Records contained in a dataset:
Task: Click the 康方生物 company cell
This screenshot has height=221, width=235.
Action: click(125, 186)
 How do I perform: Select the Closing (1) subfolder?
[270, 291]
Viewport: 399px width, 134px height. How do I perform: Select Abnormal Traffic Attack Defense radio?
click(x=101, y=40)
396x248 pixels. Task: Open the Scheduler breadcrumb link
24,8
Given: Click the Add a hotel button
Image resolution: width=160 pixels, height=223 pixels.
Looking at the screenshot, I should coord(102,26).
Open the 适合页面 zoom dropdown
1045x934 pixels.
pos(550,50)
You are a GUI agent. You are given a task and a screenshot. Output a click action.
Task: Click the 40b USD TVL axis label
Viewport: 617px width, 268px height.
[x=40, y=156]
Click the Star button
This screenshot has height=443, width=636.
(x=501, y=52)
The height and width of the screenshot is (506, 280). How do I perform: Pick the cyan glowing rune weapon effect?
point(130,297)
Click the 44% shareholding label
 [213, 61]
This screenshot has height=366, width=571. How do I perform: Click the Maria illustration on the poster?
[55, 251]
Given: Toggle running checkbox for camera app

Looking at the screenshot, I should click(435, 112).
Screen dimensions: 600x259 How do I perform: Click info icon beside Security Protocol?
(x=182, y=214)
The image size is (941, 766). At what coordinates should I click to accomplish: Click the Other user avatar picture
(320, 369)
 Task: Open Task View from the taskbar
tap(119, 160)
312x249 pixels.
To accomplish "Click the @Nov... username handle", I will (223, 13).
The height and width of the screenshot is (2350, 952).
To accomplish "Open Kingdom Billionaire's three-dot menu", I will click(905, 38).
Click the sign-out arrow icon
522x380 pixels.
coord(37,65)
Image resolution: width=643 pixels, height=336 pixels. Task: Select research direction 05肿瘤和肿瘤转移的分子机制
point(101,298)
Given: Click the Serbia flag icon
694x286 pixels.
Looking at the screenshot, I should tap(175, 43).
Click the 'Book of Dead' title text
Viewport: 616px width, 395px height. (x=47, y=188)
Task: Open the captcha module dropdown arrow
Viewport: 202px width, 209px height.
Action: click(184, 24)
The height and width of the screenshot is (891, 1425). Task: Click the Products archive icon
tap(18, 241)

__What the task asks__.
Each of the lines from the one holding "Image resolution: width=160" through the final line of the entries is to be set down exactly, and no others.

__Your solution__.
Image resolution: width=160 pixels, height=223 pixels.
Looking at the screenshot, I should coord(102,26).
Open the 适合页面 zoom dropdown
1045x934 pixels.
pos(550,50)
You are a GUI agent. You are given a task and a screenshot. Output a click action.
Task: Click the 40b USD TVL axis label
Viewport: 617px width, 268px height.
[x=40, y=156]
Click the Star button
This screenshot has height=443, width=636.
(x=501, y=52)
The height and width of the screenshot is (506, 280). How do I perform: Pick the cyan glowing rune weapon effect?
point(130,297)
Click the 44% shareholding label
 [213, 61]
This screenshot has height=366, width=571. How do I perform: Click the Maria illustration on the poster?
[55, 251]
Given: Toggle running checkbox for camera app

Looking at the screenshot, I should click(435, 112).
Screen dimensions: 600x259 How do I perform: Click info icon beside Security Protocol?
(x=182, y=214)
The image size is (941, 766). At what coordinates should I click to accomplish: Click the Other user avatar picture
(320, 369)
 Task: Open Task View from the taskbar
tap(119, 160)
312x249 pixels.
To accomplish "Click the @Nov... username handle", I will (223, 13).
The height and width of the screenshot is (2350, 952).
To accomplish "Open Kingdom Billionaire's three-dot menu", I will click(905, 38).
Click the sign-out arrow icon
522x380 pixels.
coord(37,65)
Image resolution: width=643 pixels, height=336 pixels. Task: Select research direction 05肿瘤和肿瘤转移的分子机制
point(101,298)
Given: Click the Serbia flag icon
694x286 pixels.
Looking at the screenshot, I should tap(175, 43).
Click the 'Book of Dead' title text
Viewport: 616px width, 395px height. (x=47, y=188)
Task: Open the captcha module dropdown arrow
Viewport: 202px width, 209px height.
Action: click(184, 24)
The height and width of the screenshot is (891, 1425). Task: Click the Products archive icon
tap(18, 241)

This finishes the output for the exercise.